Extremamente feliz com essa missão, passei a pesquisar sobre
alfabetização e letramento. Paulo Freire, apostilas de Educação
de Jovens e Adultos, Magda Becker Soares.
Em
uma das aulas, levei a letra da música Enquanto houver sol, dos
Titãs. Lemos, falamos sobre, fizemos exercício de interpretação
das estrofes. Antes, coloquei-os a par do que são versos e estrofes.

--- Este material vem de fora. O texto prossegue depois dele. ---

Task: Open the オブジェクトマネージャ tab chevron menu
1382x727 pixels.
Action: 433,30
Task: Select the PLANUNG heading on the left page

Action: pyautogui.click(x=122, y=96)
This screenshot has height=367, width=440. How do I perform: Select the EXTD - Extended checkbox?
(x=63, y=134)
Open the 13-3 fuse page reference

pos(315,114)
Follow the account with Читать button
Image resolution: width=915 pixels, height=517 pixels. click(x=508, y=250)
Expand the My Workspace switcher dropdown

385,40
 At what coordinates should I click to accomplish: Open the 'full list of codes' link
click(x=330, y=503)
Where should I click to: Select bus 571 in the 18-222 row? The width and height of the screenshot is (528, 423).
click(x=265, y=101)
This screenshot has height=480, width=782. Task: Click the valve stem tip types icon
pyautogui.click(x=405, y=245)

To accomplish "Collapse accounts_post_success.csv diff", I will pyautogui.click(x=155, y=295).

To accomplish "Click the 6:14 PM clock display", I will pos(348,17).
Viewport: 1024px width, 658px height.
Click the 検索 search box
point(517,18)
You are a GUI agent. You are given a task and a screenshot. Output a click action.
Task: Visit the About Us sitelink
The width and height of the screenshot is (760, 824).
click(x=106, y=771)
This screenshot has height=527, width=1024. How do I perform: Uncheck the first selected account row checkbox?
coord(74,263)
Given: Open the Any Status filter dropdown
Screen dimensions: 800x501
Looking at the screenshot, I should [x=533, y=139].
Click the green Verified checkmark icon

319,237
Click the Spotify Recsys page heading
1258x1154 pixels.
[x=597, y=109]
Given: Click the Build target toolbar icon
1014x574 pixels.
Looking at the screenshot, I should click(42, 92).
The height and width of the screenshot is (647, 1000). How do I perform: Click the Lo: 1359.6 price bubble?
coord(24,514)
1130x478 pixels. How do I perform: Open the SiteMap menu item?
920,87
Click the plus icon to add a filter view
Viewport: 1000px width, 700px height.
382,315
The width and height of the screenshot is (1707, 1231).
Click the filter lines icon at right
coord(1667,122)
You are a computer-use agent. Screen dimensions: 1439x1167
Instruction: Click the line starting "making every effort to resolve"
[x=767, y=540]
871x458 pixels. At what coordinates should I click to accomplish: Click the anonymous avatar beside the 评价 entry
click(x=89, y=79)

E, por fim, pus a música para tocar. A minha felicidade foi imensa
quando eles cantaram junto com os Titãs.
As
aulas foram acontecendo. Falava sobre o alfabeto, as vogais, as
consoantes. A letra cursiva, a letra de imprensa. Eles começaram a
se mostrar interessados. Frequentemente eu levava música para
ouvirmos, o que era bom e proveitoso. Sempre saía de lá com o
coração agradecido pela oportunidade.
Alguns
alunos novos chegavam vez em quando, devido às complicações
da vida e, do mesmo jeito que os
outros, tinham quadro de dependência de alguma droga. O álcool era
a mais frequente e a mais difícil de se livrar, principalmente, por
estar à disposição de todos.
Uma
vez por semana eu ia lá. Como era um albergue, acontecia uma certa
rotatividade. Não havia uma sequência do aprendizado. Em um dia eu
tinha dez, doze alunos, em outra semana apareciam dois, três,
quatro, que moravam lá. O missionário Jonas e o administrador
Sérgio faziam a gentileza de participar algumas vezes.
Conheci
a história daqueles com quem mais convivi. Em cada olhar de
confiança e amizade que eu descobria, a minha história de vida ia
sendo acrescida de bondade e me dando a certeza de que não podemos
virar as costas para as pessoas necessitadas de apoio moral e
sentimental.
Cheguei
a me interessar pelo trabalho de Nise da Silveira, psiquiatra,
nascida em Alagoas, que revolucionou o tratamento psiquiátrico. Ela
levava em conta a riqueza da alma dos seres humanos estigmatizados
pela chamada loucura. Os ex-moradores de rua com quem lidei
expressavam uma vontade desmedida de serem bons homens, mas tinham
fardos para carregar. Aprendi bastante com eles, certamente mais do
que eles comigo. Foi só um tempo, visto que as situações se
transformaram e nada estava como era antes. Nem a minha vida nem a
vida do albergue - por ser um albergue - e o objetivo a que eu me
propusera também se diluiu. Avisei que iria sair e ficamos tristes.
De
quando em quando, lembro deles e de nosso relacionamento. Preocupo-me
com o destino daqueles que por mim passaram e penso naqueles que para
lá vão, saem e voltam, porque nada nessa vida é definitivo muito
menos a vida dos que vivem a necessidade de serem acolhidos.